Monday, August 29, 2011

Ignorance and truth

In ignorance, we believe in a division between self, world and God. We interpret perceptions arising within the wholeness of our being as referring to duality and a multiplicity of objects. Seeing the world through the bars of this "cage of concepts", everything appears fragmented. This division is only an idea, though. In our directly observable experience, there are no thick, cartoonish lines separating things.

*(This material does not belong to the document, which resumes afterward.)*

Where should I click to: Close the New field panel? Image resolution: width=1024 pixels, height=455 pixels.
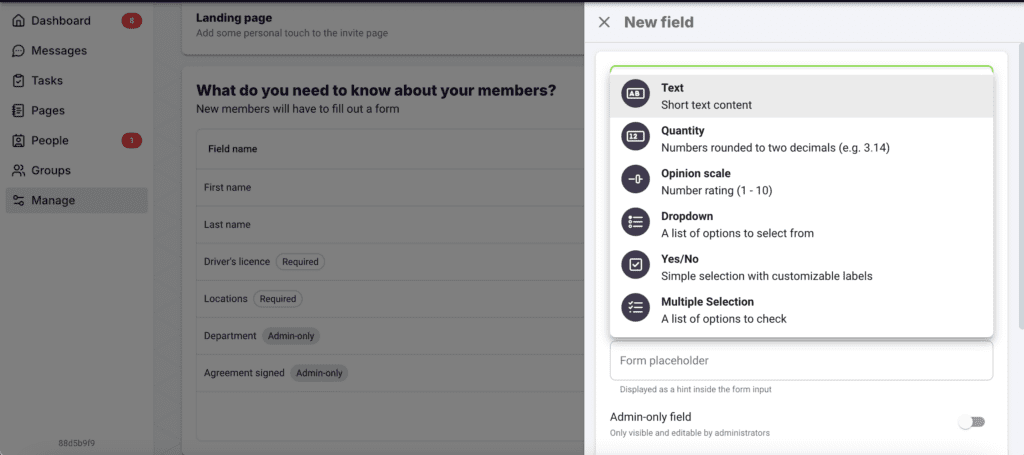click(604, 22)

There is the field of awareness in which appear forms, patterns and sensations. It is one, undivided movement--no seer and seen but SEEING, no knower and known but KNOWING. This is utterly simple. Concepts cannot aid one in seeing this. It is undeniably the case. No special experience is needed for it to be so--it is so now.

Thursday, August 18, 2011

Who or what is it that experiences?

If you say "me", meaning--the collection of perceptions of thought, body and feeling, isn't that also an experience? "The body" is experienced the same way "the world" is. It appears as an object within the field of vision. It is the perceived. What perceives it?

Consciousness.

By what is consciousness known? Consciousness comes and goes. By what capacity is this known? Nothing can really be said about this undifferentiated awareness. In that simple, all-knowing background, words have no meaning. This is the undivided absolute. Always present, even amidst the seeming chaos of life. Everything we see is only the shifting patterns of light, radiated within this singular reality. You cannot escape, become, control or do anything with this. It is "one without a second". It is all there is.